Hedge funds - give us back our money

This story in the FT today grabbed my attention:

"A group of the largest US hedge funds has called on the Bank of England to intervene to free an estimated $65bn (£38bn) in assets frozen in London in the collapse of Lehman Brothers, warning that delays “could be disastrous for UK plc”.

The funds, through the Managed Funds Association, said the scale of the problem was so great that it could undermine bank rescue plans as tens of billions of dollars would be kept out of the market. It was also likely to lead to the failure of some fund managers, said Richard Baker, chief executive of the MFA. The warnings come as hedge funds have been quietly shifting billions of dollars of assets out of London to the US, claiming that the US legal system provides greater protection."

This story seems strangely familiar. It vaguely reminds me of the non-dom tax fiasco. The basic outline goes something like this:

  • A wealthy group of citytypes in London want the government to do something on their behalf.

  • The FT runs a story about the issue, claiming that the UK economy is in grave danger if the government doesn't act.

  • A few days later, the government capitulates.

    So what about this "grave danger" to UK PLC. First, hedge funds are not deposit taking institutions. If they fail, only the investors and the fund managers lose. There is no threat to the payments system. Hedge funds are not banks and any direct threat to the real economy is minimal.

    Second, Lehman assets are frozen because Lehman is bankrupt. This country has bankruptcy laws in order to protect the legitimate interests of creditors. For the government to "intervene" and unfreeze Lehman assets would be an intolerable intervention into the legal process.

    As for hedge funds "quietly" shifting their funds to the US, it is their money and they can do what they like with it. If hedge funds feel their interests are better served by moving their money abroad, then I wish them well. Beyond that, it is not for the government, or me, for that matter to have any opinion on the subject.

    However, I am outraged how the city repeatedly uses the media to pressurize this government in such a blatant and corrupt manner. I am even more outraged that the goverment always seems to bow to this self interested rubbish.

    dearieme said...

    I think we should all be keeping an eye on Labour Party funding.

    Anonymous said...

    hedge funds are parasitical saboteurs.

    Why our fool politicians are beguiled by their thieving wizardry I don't know...

    Lets see some backbone.

    Barry said...

    Alice, using the media for one's ends is quite the norm in politics and has been since Victorian times.

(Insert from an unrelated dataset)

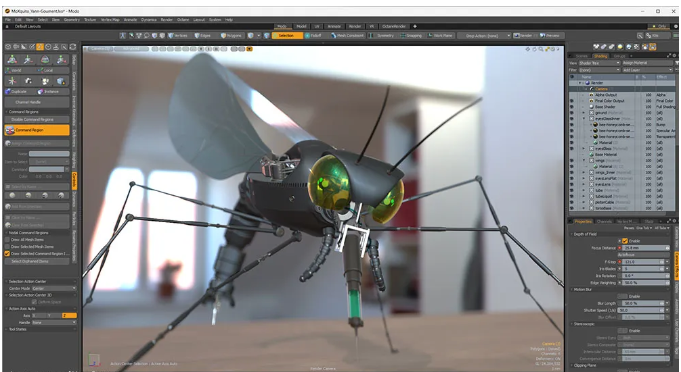Select Vertices selection mode

click(x=178, y=36)
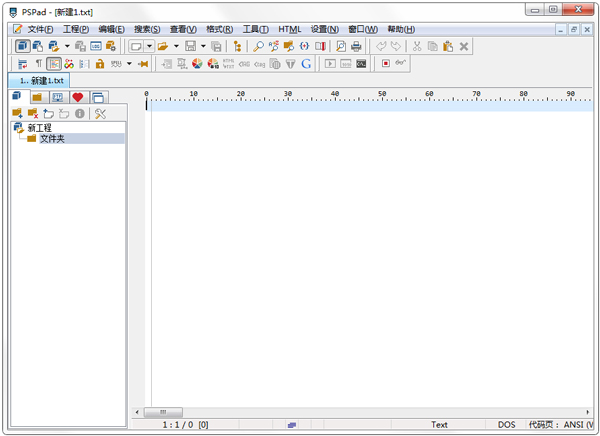Click the horizontal scrollbar thumb in editor
The image size is (600, 436).
(x=156, y=411)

While your sentiment is understandable it not going to change anything, the darker secret has long required media complicity, that of keeping the public in the dark over who really is in charge of British fiscal policy. It of course is the colleagues in Brussels.

    Nick von Mises said...

    Hedge funds are not intrinsically evil. They are the suckers that have helped bail out much of the normal financial economy. Or more correctly, the investors in hedge funds are the suckers.

    I think the problem is many stupid councils and agencies will have invested in hedge funds through fund of fund structures and they'll be looking to pick the taxpayer's pocket by hiding behind the nurses or children.

    Alice Cook said...


    That wasn't quite my point. I have no problem with hedge funds using the media. I have a big problem with them using the media to usurp our bankruptcy laws. I have an even bigger problem with the government always listening to the city and doing basically whatever the wealthy want.


    Anonymous said...

    "So what about this "grave danger" to UK PLC. First, hedge funds are not deposit taking institutions. If they fail, only the investors and the fund managers lose. There is no threat to the payments system. Hedge funds are not banks and any direct threat to the real economy is minimal."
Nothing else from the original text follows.